Determine how many lines of the data include the word "channel", and write only that number.

---------------

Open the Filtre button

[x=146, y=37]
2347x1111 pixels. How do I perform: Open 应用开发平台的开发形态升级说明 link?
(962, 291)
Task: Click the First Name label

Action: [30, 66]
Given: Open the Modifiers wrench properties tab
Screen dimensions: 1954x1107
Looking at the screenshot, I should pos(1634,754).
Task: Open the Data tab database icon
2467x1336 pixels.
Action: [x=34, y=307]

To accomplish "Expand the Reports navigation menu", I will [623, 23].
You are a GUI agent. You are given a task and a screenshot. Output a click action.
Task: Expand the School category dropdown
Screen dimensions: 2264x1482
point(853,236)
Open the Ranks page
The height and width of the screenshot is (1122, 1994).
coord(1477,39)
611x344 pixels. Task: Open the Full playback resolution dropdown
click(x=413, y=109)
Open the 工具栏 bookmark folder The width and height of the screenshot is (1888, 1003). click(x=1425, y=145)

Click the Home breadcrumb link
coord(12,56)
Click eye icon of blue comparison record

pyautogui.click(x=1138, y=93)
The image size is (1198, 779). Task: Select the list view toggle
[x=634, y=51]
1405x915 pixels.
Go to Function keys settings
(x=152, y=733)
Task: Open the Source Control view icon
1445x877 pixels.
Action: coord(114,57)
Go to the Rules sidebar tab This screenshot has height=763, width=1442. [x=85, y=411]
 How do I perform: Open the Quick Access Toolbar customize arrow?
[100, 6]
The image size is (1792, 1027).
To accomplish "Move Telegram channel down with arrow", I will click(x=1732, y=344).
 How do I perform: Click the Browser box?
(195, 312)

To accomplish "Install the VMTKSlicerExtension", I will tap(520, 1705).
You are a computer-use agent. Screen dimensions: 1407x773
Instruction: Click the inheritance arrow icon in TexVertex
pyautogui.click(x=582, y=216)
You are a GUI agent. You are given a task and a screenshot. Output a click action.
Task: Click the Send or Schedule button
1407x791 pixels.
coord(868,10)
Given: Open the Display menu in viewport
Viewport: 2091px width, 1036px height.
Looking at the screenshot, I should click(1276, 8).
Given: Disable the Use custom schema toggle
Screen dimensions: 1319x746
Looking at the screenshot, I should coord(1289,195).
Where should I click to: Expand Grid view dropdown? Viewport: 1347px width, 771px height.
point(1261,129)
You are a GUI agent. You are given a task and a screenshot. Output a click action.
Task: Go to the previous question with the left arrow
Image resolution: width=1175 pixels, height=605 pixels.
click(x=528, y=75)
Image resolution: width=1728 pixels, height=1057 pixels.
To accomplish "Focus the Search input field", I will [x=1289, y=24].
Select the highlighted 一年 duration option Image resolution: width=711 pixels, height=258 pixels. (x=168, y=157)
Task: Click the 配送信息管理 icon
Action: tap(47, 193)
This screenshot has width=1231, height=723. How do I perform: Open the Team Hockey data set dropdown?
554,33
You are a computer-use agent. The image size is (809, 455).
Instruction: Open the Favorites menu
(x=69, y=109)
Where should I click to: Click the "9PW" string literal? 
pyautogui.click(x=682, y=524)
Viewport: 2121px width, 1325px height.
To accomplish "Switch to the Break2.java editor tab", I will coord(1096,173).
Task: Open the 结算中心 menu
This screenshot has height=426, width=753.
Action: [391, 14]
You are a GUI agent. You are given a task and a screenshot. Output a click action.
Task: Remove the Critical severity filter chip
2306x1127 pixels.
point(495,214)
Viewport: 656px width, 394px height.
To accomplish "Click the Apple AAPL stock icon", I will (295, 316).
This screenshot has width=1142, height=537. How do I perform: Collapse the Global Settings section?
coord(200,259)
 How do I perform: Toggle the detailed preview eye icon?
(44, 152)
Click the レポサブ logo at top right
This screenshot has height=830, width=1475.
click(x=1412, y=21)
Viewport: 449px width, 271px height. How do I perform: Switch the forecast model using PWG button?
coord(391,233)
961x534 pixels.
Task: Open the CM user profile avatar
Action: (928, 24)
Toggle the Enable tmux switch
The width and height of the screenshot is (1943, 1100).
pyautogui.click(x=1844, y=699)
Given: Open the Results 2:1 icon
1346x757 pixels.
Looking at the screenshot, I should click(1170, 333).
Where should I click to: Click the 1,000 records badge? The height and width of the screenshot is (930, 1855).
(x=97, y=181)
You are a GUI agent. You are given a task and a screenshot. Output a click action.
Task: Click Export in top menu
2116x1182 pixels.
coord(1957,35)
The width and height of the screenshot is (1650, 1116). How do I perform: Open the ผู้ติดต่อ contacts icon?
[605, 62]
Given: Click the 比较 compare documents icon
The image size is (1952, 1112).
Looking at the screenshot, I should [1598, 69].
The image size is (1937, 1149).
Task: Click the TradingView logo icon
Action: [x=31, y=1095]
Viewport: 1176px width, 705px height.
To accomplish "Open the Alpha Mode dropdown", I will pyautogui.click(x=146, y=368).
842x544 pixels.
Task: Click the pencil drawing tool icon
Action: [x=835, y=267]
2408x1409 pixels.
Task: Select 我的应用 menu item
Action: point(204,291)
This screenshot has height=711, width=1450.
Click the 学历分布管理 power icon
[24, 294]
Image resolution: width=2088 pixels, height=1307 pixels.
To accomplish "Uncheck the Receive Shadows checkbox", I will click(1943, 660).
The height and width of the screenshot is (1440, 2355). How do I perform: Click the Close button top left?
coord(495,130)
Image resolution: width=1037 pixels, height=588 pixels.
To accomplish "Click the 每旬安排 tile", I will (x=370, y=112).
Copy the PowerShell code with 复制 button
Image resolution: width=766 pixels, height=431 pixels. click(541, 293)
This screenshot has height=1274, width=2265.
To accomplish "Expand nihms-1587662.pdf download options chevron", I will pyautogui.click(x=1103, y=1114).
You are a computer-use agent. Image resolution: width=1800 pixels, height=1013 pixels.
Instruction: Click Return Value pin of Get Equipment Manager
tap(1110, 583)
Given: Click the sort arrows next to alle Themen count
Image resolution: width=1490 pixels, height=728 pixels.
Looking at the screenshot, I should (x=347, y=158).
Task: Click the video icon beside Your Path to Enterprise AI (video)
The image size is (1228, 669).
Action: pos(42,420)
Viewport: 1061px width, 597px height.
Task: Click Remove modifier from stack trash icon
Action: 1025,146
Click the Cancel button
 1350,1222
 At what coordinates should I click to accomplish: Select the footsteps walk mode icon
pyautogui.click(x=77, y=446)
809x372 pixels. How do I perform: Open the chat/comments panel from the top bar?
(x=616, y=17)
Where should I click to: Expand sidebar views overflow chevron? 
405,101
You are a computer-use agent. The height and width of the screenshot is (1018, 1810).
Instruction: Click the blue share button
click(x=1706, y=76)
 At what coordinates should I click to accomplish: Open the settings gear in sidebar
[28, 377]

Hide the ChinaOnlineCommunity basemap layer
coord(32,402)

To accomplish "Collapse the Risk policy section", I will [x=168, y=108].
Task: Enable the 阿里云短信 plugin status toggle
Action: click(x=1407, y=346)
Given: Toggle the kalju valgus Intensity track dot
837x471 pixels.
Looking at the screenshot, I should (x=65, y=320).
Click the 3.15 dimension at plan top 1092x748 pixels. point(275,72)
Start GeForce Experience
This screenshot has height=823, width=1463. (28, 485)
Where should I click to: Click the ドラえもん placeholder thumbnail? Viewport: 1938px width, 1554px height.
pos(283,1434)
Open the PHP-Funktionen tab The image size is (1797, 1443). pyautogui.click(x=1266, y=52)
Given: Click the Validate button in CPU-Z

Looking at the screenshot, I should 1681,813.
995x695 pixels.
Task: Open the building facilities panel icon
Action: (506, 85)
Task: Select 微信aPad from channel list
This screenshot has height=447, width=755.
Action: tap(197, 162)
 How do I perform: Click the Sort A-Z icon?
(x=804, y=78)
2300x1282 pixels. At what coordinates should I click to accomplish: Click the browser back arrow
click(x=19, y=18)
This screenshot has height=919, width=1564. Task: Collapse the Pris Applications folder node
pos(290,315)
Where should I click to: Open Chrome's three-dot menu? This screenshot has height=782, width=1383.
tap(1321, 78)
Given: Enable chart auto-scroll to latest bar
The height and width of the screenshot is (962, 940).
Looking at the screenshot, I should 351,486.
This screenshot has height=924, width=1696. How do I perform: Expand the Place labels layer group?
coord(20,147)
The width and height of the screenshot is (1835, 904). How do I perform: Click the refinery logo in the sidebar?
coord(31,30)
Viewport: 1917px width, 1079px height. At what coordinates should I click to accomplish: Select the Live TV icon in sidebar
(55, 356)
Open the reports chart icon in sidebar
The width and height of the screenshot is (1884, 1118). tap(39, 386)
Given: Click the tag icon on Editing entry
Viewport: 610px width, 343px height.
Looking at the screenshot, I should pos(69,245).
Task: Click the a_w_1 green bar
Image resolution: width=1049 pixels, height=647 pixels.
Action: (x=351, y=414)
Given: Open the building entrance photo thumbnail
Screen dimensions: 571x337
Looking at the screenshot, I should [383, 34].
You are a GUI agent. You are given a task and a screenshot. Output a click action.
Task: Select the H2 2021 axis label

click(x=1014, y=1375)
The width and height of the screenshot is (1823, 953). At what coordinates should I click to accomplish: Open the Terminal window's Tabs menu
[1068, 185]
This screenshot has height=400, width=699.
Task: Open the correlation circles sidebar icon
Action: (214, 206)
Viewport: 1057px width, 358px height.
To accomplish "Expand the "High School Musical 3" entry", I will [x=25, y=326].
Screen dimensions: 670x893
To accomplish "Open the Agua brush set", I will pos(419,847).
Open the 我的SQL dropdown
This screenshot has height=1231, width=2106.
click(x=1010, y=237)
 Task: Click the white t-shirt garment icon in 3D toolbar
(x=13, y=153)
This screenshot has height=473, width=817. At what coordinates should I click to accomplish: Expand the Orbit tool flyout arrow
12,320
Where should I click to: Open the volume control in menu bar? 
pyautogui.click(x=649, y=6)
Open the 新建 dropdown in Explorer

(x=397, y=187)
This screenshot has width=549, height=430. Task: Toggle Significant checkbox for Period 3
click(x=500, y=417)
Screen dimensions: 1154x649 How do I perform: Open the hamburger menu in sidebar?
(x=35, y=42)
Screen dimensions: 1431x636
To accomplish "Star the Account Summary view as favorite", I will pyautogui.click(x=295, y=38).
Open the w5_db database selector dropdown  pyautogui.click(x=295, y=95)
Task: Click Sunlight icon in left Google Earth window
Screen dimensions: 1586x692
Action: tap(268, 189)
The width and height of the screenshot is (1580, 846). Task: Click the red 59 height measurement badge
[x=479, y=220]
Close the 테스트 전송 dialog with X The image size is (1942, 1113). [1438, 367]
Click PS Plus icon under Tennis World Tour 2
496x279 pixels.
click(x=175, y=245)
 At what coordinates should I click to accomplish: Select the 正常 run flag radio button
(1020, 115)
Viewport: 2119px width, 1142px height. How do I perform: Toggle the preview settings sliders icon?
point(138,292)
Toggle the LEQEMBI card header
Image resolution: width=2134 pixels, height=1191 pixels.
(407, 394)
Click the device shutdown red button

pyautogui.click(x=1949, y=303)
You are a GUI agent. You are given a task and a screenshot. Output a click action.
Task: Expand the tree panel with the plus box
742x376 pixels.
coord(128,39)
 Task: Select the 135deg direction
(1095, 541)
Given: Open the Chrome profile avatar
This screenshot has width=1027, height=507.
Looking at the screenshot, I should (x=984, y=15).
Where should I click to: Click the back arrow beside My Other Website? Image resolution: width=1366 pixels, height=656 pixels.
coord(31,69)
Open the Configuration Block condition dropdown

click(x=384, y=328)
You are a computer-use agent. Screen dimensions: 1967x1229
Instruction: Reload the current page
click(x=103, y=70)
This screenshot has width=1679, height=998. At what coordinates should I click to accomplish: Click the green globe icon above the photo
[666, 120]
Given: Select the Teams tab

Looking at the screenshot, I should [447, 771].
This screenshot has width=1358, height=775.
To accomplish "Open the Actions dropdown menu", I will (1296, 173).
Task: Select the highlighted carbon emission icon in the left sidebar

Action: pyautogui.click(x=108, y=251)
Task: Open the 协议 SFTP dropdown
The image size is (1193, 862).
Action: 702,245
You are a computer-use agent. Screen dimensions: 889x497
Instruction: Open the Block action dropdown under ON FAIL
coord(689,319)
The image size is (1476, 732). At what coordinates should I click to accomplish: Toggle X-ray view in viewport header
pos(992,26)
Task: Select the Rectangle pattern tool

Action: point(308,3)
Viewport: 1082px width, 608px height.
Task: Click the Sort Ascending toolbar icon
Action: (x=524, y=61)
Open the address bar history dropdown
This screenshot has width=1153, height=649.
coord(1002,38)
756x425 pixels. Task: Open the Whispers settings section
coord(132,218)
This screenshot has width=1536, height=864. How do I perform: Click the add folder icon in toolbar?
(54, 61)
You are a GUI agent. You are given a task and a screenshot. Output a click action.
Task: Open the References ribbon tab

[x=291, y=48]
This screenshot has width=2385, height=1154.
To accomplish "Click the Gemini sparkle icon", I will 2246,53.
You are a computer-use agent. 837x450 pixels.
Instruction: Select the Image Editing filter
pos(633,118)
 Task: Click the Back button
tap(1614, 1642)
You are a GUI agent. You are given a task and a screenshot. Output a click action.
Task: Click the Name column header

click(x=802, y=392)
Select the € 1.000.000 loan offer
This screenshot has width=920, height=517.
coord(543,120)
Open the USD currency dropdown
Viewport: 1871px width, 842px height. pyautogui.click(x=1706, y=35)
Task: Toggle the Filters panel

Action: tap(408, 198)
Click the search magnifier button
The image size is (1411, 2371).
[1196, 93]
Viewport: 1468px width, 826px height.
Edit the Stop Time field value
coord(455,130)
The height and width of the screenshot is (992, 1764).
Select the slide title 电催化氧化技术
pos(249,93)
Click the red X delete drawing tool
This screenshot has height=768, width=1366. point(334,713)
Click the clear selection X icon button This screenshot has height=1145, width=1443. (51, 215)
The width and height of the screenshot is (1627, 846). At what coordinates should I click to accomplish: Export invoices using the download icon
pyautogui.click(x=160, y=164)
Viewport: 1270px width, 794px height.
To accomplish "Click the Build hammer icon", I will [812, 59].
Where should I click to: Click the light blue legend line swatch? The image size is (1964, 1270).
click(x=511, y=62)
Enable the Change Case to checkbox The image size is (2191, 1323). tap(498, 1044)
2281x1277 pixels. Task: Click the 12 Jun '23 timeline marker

---------------

▶ Response area
2